EXTRACT TO READ -
^^^^
Comment: This is the paradigm of a professional investor. Note that the investor's net wealth increases by approximately $500,000. There is quite a bit of motivation for wealthy investors to diversify into investments that offer a return greater than 6%.
(3) A middle-aged charitable worker has inherited an estate of $100,000,000 net. She is disinterested in commerce and invests in coupon bonds that produce an annual return of 4%. Her tax base is thus $104,000,000.
She owes a tax of $5,994,000 ($354,000 on the bottom five brackets, plus $5,640,000 on the assets in excess of $10,000,000 [$94,000,000 x 6%]).
Comment: Finally, this is the paradigm of the fortunate individual with substantial inherited wealth. I have no quarrel with the motives or life choices of the individual. She may be doing important social work of a type that can only be done by someone who has no need to make a living. But at the end of the day, the brutal reality is that she has been blessed with a life choice not available to people who have to make their own way through life. It is also the case that the simple retention of wealth creates barriers for the energetic and upwardly mobile. Shifting the tax burden from them to her makes social and moral sense, no matter how laudable her motives and ethics.
(4) A Californian nurse retiree owns a rental property that produces $60,000 in gross rental income annually. However, the net income is reduced to $0.00 after conventional GAAP accounting, including an allowance for depreciation reserve. Valuation methods for this type of asset are a major issue that is too lengthy for this post. For now, assume the valuation is the same as the Proposition 13 valuation that California sets by law - in this case, $1,000,000. The property is secured by a mortgage of $500,000. In addition to her rental income, she receives a social security benefit in the amount of $30,000 annually.
The nurse will owe a tax of $9,900 ($9000 on the first two brackets, plus 3% of the assets over $500,000 [$30,000 x 3%]).
Comment: Ordinary GAAP principles are not lost in this scheme. We WILL compute profit-and-loss on the basis, including depreciation and depletion allowances. But the actual valuation of assets will deviate. It is the practical fact that a great many theoretically wasting assets, particularly real property, are actually appreciating. In the case of real property, valuation will almost certainly be based on the value used for local property tax assessments.
(5) An older investor has accumulated assets of $1,000,000,000. Her hobby is collecting the art of old masters. Her collection is valued at $200,000,000. She is conservative with her investments and achieves a 6% return on her productive assets, or $48,000,000.
The investor will owe a tax of $62,634,00 ($354,000 on the bottom five brackets, plus $62,280,00 on the assets in excess of $10,000,000 [$1,038,000,000 x 6%]).
Comment: The networth of this taxpayer decreases by $14,000,000 because of the large holding of non-productive assets. The valuation of art and other collectibles - what we might call 'non-productive stores of value' - poses some interesting problems that will be the subject of considerable discussion in the posts to follow.
^^^^
WORK TO COMPLETE -
1 - Repeat the stretch from "The investor will" through "[$1,038,000,000 x 6%])." in the taxpayer examples.
2 - In the taxpayer examples, list the person described in each numbered case.
3 - Summarize the taxpayer examples in two sentences.

DATASET EXTRACT -
^^^^
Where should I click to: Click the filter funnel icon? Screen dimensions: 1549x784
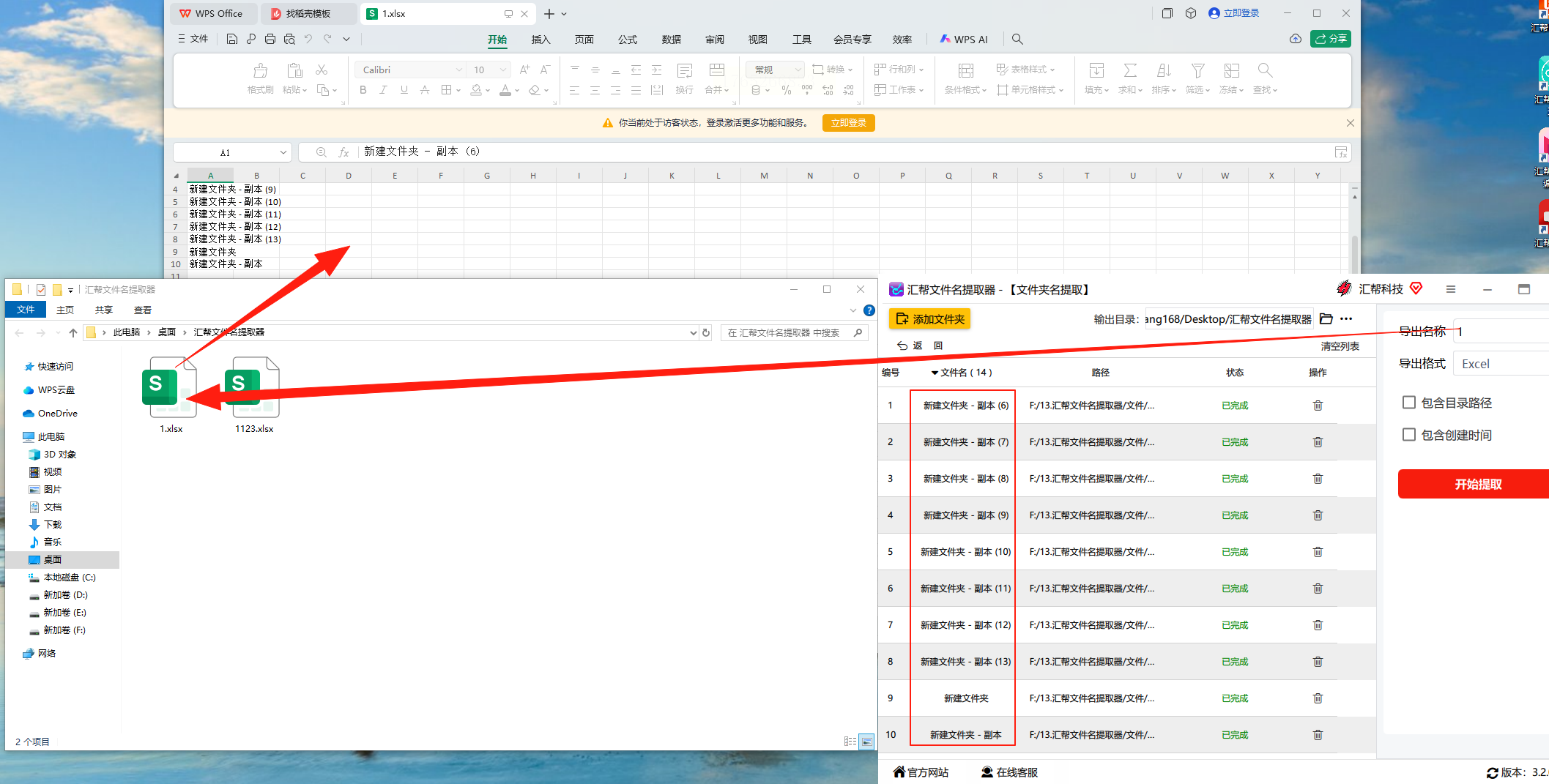click(1197, 71)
^^^^
ANSWER LIST -
1 -
The investor will owe a tax of $62,634,00 ($354,000 on the bottom five brackets, plus $62,280,00 on the assets in excess of $10,000,000 [$1,038,000,000 x 6%]).

2 -
A middle-aged charitable worker
A Californian nurse retiree
An older investor

3 - In the numbered cases, a charitable worker who inherited a $100,000,000 estate owes a tax of $5,994,000, and a California nurse retiree with a rental property valued at $1,000,000 owes $9,900. The comments argue that shifting the tax burden to inherited wealth makes social and moral sense, that real property will likely be valued at its local property tax assessment, and that large non-productive holdings such as art reduce a taxpayer's net worth and pose valuation problems.